## [About this task]
For every record below, write out an exact copy.

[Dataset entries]
○ ○ ○ ○

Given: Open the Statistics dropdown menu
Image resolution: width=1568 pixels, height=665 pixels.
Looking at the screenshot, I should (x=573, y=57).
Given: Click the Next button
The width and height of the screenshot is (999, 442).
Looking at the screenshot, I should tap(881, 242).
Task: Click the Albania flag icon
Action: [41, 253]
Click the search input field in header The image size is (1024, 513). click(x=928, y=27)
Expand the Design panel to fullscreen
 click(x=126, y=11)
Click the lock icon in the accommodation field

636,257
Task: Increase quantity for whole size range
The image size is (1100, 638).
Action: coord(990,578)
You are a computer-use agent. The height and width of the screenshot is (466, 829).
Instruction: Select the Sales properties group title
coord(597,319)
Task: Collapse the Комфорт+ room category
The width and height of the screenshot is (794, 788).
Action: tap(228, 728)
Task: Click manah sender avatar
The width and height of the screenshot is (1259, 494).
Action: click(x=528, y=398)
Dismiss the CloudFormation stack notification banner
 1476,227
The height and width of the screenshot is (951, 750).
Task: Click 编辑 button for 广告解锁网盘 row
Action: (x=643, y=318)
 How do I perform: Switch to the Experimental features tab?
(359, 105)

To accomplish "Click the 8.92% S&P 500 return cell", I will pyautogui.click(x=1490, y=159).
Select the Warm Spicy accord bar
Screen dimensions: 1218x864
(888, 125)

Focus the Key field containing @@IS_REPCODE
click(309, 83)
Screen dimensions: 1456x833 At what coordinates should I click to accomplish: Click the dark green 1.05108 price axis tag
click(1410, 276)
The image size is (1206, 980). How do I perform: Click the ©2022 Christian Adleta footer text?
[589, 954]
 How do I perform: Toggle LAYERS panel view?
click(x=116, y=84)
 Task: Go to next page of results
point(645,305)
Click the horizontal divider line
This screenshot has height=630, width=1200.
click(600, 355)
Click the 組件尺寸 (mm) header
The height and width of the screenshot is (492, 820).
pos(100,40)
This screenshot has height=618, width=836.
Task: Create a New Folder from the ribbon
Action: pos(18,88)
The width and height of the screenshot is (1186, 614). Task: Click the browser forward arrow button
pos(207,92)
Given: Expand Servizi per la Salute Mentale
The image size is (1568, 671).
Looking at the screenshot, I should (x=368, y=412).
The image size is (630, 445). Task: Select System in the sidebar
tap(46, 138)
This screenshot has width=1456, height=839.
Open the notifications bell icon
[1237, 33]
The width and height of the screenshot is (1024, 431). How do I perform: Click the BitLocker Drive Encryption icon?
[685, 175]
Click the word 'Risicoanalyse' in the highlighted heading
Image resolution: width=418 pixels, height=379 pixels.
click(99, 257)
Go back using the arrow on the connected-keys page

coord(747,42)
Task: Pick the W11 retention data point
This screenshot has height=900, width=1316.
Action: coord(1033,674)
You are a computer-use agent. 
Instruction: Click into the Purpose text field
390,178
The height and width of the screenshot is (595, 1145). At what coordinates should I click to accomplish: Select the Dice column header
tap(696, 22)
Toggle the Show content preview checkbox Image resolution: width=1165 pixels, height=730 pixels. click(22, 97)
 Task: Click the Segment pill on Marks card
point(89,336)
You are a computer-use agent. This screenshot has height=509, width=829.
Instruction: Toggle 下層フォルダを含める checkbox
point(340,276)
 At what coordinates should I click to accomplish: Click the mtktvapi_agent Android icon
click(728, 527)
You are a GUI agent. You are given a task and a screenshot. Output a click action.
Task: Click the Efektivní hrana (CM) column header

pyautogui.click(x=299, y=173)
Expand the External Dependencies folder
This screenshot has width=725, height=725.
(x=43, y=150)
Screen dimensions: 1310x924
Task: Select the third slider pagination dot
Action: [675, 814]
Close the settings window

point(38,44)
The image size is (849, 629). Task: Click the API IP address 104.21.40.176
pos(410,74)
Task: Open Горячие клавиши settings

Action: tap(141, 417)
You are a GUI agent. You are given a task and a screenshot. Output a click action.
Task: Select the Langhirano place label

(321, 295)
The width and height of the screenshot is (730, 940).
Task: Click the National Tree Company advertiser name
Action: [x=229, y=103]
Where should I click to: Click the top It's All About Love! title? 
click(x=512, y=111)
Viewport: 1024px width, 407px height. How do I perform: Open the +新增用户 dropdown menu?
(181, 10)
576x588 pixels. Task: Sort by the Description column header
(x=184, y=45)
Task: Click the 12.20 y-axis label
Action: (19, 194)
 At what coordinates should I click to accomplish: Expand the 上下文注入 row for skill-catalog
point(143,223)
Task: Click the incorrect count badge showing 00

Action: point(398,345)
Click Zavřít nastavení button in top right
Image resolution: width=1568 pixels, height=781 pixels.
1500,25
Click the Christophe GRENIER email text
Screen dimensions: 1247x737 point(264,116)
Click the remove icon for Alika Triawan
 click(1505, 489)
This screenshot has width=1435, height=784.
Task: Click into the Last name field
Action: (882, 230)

○ ○ ○ ○

## [Answer]
Given: Open the Statistics dropdown menu
Image resolution: width=1568 pixels, height=665 pixels.
Looking at the screenshot, I should (x=573, y=57).
Given: Click the Next button
The width and height of the screenshot is (999, 442).
Looking at the screenshot, I should tap(881, 242).
Task: Click the Albania flag icon
Action: [41, 253]
Click the search input field in header The image size is (1024, 513). click(x=928, y=27)
Expand the Design panel to fullscreen
 click(x=126, y=11)
Click the lock icon in the accommodation field

636,257
Task: Increase quantity for whole size range
The image size is (1100, 638).
Action: coord(990,578)
You are a computer-use agent. The height and width of the screenshot is (466, 829).
Instruction: Select the Sales properties group title
coord(597,319)
Task: Collapse the Комфорт+ room category
The width and height of the screenshot is (794, 788).
Action: tap(228, 728)
Task: Click manah sender avatar
The width and height of the screenshot is (1259, 494).
Action: click(x=528, y=398)
Dismiss the CloudFormation stack notification banner
 1476,227
The height and width of the screenshot is (951, 750).
Task: Click 编辑 button for 广告解锁网盘 row
Action: (x=643, y=318)
 How do I perform: Switch to the Experimental features tab?
(359, 105)

To accomplish "Click the 8.92% S&P 500 return cell", I will pyautogui.click(x=1490, y=159).
Select the Warm Spicy accord bar
Screen dimensions: 1218x864
(888, 125)

Focus the Key field containing @@IS_REPCODE
click(309, 83)
Screen dimensions: 1456x833 At what coordinates should I click to accomplish: Click the dark green 1.05108 price axis tag
click(1410, 276)
The image size is (1206, 980). How do I perform: Click the ©2022 Christian Adleta footer text?
[589, 954]
 How do I perform: Toggle LAYERS panel view?
click(x=116, y=84)
 Task: Go to next page of results
point(645,305)
Click the horizontal divider line
This screenshot has height=630, width=1200.
click(600, 355)
Click the 組件尺寸 (mm) header
The height and width of the screenshot is (492, 820).
pos(100,40)
This screenshot has height=618, width=836.
Task: Create a New Folder from the ribbon
Action: pos(18,88)
The width and height of the screenshot is (1186, 614). Task: Click the browser forward arrow button
pos(207,92)
Given: Expand Servizi per la Salute Mentale
The image size is (1568, 671).
Looking at the screenshot, I should (x=368, y=412).
The image size is (630, 445). Task: Select System in the sidebar
tap(46, 138)
This screenshot has width=1456, height=839.
Open the notifications bell icon
[1237, 33]
The width and height of the screenshot is (1024, 431). How do I perform: Click the BitLocker Drive Encryption icon?
[685, 175]
Click the word 'Risicoanalyse' in the highlighted heading
Image resolution: width=418 pixels, height=379 pixels.
click(99, 257)
Go back using the arrow on the connected-keys page

coord(747,42)
Task: Pick the W11 retention data point
This screenshot has height=900, width=1316.
Action: coord(1033,674)
You are a computer-use agent. 
Instruction: Click into the Purpose text field
390,178
The height and width of the screenshot is (595, 1145). At what coordinates should I click to accomplish: Select the Dice column header
tap(696, 22)
Toggle the Show content preview checkbox Image resolution: width=1165 pixels, height=730 pixels. click(22, 97)
 Task: Click the Segment pill on Marks card
point(89,336)
You are a computer-use agent. This screenshot has height=509, width=829.
Instruction: Toggle 下層フォルダを含める checkbox
point(340,276)
 At what coordinates should I click to accomplish: Click the mtktvapi_agent Android icon
click(728, 527)
You are a GUI agent. You are given a task and a screenshot. Output a click action.
Task: Click the Efektivní hrana (CM) column header

pyautogui.click(x=299, y=173)
Expand the External Dependencies folder
This screenshot has width=725, height=725.
(x=43, y=150)
Screen dimensions: 1310x924
Task: Select the third slider pagination dot
Action: [675, 814]
Close the settings window

point(38,44)
The image size is (849, 629). Task: Click the API IP address 104.21.40.176
pos(410,74)
Task: Open Горячие клавиши settings

Action: tap(141, 417)
You are a GUI agent. You are given a task and a screenshot. Output a click action.
Task: Select the Langhirano place label

(321, 295)
The width and height of the screenshot is (730, 940).
Task: Click the National Tree Company advertiser name
Action: [x=229, y=103]
Where should I click to: Click the top It's All About Love! title? 
click(x=512, y=111)
Viewport: 1024px width, 407px height. How do I perform: Open the +新增用户 dropdown menu?
(181, 10)
576x588 pixels. Task: Sort by the Description column header
(x=184, y=45)
Task: Click the 12.20 y-axis label
Action: (19, 194)
 At what coordinates should I click to accomplish: Expand the 上下文注入 row for skill-catalog
point(143,223)
Task: Click the incorrect count badge showing 00

Action: point(398,345)
Click Zavřít nastavení button in top right
Image resolution: width=1568 pixels, height=781 pixels.
1500,25
Click the Christophe GRENIER email text
Screen dimensions: 1247x737 point(264,116)
Click the remove icon for Alika Triawan
 click(1505, 489)
This screenshot has width=1435, height=784.
Task: Click into the Last name field
Action: (882, 230)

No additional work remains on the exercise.